Of all the industries imperiled by the new economics of the Internet age, Hollywood has seemed among the most resilient. While newspapers crumble and musicians resort to dubious gimmicks to make money off of their music, movie studios have continued to break box office records in much the same way they always did. The reason seems obvious: the health of Hollywood has historically been a question of ticket sales, and as long as people can’t easily recreate the spectacular experience of seeing a movie in theaters, then tickets will keep selling.
However, some industry insiders have their doubts about the sustainability of the Hollywood model. As this summer’s dismal blockbuster season has shown us, the big budget films that once bankrolled Hollywood studios may not be the cash cows they used to be, meaning it may be time for a new strategy. At this moment of transition, we thought we’d look at the where the film industry is headed, where it’s been, and ask what exactly it is that keeps us going to the movies.

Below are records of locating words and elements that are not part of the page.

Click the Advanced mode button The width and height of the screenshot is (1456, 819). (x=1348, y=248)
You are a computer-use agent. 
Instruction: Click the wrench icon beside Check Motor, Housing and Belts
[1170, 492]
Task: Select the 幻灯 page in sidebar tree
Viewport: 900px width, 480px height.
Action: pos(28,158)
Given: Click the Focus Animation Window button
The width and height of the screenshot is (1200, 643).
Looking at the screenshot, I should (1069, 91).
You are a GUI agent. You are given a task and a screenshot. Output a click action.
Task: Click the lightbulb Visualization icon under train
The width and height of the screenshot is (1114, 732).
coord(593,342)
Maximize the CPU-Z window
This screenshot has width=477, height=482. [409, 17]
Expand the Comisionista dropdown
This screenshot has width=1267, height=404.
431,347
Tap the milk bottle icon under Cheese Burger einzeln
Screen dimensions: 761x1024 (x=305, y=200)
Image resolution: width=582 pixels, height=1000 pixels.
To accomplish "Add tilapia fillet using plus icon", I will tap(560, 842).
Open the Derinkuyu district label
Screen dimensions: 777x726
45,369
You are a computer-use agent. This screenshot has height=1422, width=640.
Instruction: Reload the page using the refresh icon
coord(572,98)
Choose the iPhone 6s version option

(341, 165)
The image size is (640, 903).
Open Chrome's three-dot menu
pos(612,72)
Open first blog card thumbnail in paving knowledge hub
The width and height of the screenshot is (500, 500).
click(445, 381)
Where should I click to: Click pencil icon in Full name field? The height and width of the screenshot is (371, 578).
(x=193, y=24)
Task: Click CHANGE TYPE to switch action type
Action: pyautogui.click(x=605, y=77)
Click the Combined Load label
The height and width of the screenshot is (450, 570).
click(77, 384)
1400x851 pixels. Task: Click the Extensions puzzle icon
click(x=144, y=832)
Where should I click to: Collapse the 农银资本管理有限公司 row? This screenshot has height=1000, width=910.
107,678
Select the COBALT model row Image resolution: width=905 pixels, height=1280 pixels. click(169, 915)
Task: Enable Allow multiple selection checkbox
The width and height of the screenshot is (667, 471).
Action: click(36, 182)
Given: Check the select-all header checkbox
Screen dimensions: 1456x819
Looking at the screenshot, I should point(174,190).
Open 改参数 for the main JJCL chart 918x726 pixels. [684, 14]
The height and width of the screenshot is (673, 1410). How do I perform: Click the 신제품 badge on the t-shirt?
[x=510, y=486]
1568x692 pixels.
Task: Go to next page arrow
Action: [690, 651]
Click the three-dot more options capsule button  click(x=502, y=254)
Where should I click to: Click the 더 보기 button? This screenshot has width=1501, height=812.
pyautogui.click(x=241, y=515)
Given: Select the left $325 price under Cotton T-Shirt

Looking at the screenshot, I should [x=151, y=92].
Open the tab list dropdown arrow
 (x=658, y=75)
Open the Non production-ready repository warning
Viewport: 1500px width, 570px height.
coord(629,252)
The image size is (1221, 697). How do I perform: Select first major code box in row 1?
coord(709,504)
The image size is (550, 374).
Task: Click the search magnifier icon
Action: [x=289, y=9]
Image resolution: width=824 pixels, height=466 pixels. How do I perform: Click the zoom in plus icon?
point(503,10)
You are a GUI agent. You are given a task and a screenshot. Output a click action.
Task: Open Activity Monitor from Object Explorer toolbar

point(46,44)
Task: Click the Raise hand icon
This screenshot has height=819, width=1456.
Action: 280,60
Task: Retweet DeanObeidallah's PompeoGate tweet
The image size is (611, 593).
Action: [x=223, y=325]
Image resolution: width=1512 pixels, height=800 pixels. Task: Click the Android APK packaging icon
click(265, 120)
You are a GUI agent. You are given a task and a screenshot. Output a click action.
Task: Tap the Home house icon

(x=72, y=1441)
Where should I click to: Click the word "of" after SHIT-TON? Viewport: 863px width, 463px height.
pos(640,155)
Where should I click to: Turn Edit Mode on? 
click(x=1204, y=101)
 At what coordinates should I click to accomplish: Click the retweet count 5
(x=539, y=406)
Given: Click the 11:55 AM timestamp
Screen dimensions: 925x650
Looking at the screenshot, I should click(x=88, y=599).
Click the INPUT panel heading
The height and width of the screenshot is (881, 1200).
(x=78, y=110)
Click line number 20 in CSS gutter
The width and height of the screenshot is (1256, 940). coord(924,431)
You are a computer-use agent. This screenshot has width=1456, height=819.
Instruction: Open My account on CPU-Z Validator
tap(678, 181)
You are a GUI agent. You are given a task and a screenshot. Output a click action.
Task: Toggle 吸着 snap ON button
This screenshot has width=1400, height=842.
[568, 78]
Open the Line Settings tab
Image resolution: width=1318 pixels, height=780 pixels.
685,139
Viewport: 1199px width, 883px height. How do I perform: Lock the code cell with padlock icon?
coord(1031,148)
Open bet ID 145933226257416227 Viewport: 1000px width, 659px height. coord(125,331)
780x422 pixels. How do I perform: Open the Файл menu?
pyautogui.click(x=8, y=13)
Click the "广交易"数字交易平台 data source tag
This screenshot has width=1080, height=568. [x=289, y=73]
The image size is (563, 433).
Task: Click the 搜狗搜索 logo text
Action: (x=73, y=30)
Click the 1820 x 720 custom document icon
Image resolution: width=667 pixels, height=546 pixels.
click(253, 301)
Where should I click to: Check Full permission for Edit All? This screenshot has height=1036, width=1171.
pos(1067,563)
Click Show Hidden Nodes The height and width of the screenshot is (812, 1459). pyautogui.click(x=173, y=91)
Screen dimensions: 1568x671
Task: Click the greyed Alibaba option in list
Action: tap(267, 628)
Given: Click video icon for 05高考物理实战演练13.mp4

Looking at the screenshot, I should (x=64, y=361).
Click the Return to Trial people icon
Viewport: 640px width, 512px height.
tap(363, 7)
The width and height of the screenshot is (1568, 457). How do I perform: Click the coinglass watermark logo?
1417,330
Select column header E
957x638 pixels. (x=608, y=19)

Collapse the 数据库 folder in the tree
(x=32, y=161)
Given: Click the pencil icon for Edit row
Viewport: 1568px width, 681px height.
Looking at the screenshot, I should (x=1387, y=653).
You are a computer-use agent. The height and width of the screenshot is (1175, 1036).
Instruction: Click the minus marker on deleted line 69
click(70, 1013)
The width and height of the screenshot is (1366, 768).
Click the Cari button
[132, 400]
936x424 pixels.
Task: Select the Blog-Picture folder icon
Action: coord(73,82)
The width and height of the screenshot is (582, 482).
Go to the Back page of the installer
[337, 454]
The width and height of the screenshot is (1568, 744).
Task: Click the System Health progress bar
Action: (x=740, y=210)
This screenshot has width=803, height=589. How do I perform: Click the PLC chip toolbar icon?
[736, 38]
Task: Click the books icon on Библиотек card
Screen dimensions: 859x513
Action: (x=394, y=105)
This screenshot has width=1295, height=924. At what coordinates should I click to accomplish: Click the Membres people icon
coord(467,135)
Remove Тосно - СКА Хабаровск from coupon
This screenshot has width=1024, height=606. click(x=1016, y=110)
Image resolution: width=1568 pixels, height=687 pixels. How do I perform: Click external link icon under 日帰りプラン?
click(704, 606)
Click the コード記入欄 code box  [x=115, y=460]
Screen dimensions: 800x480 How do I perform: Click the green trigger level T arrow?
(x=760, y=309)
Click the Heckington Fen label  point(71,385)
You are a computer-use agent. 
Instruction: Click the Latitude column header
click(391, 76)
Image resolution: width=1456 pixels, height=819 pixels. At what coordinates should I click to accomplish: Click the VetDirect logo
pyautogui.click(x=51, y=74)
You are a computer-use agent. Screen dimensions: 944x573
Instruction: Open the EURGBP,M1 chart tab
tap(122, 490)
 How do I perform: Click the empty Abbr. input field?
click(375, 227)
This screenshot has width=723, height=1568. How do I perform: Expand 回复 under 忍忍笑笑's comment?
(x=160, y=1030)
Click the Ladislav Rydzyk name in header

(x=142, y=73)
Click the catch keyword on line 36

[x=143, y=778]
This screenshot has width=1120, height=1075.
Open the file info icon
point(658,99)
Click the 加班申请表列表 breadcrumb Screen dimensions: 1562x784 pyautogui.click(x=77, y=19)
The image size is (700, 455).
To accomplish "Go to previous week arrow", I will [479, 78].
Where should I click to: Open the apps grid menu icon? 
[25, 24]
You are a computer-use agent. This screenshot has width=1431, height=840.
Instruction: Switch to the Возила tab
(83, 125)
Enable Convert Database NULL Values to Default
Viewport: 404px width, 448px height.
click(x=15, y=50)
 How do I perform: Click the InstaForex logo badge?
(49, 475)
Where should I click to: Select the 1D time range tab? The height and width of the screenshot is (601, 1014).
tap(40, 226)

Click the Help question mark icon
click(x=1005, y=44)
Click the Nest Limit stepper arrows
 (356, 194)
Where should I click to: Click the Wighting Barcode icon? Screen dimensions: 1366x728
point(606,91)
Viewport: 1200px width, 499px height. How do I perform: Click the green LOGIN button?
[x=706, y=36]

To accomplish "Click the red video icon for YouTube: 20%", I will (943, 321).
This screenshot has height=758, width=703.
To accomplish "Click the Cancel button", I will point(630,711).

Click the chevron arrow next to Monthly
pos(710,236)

Dr. Kim Walker, film professor at University of Colorado in Colorado Springs, speaks about the history of Hollywood and the different economic models that the film industry has employed over the course of the last century.
Scott Teems, writer and director of That Evening Sun, discusses balancing his passion for making smart, independent films with his need to make a living in Hollywood, and how writer/director John Sayles offers a template for younger filmmakers, like Teems, looking to strike that balance.
Jim Turner, founder and president of the Independent Film Society of Colorado and their annual film festival, The Indie Spirit Film Fest, talks about the social aspects of film and the importance of providing filmmakers with a venue to share their work.
Adam Mansbach, author of the bestselling adult-oriented children’s book, Go The F**k To Sleep, and someone who’s literary success has movie producers taking note, shares the secrets of pitching stories in Hollywood.
Ryan Platt, assistant professor of performance studies at Colorado College, discusses the historically reciprocal relationship between “mainstream” movies and the cinematic avant-garde.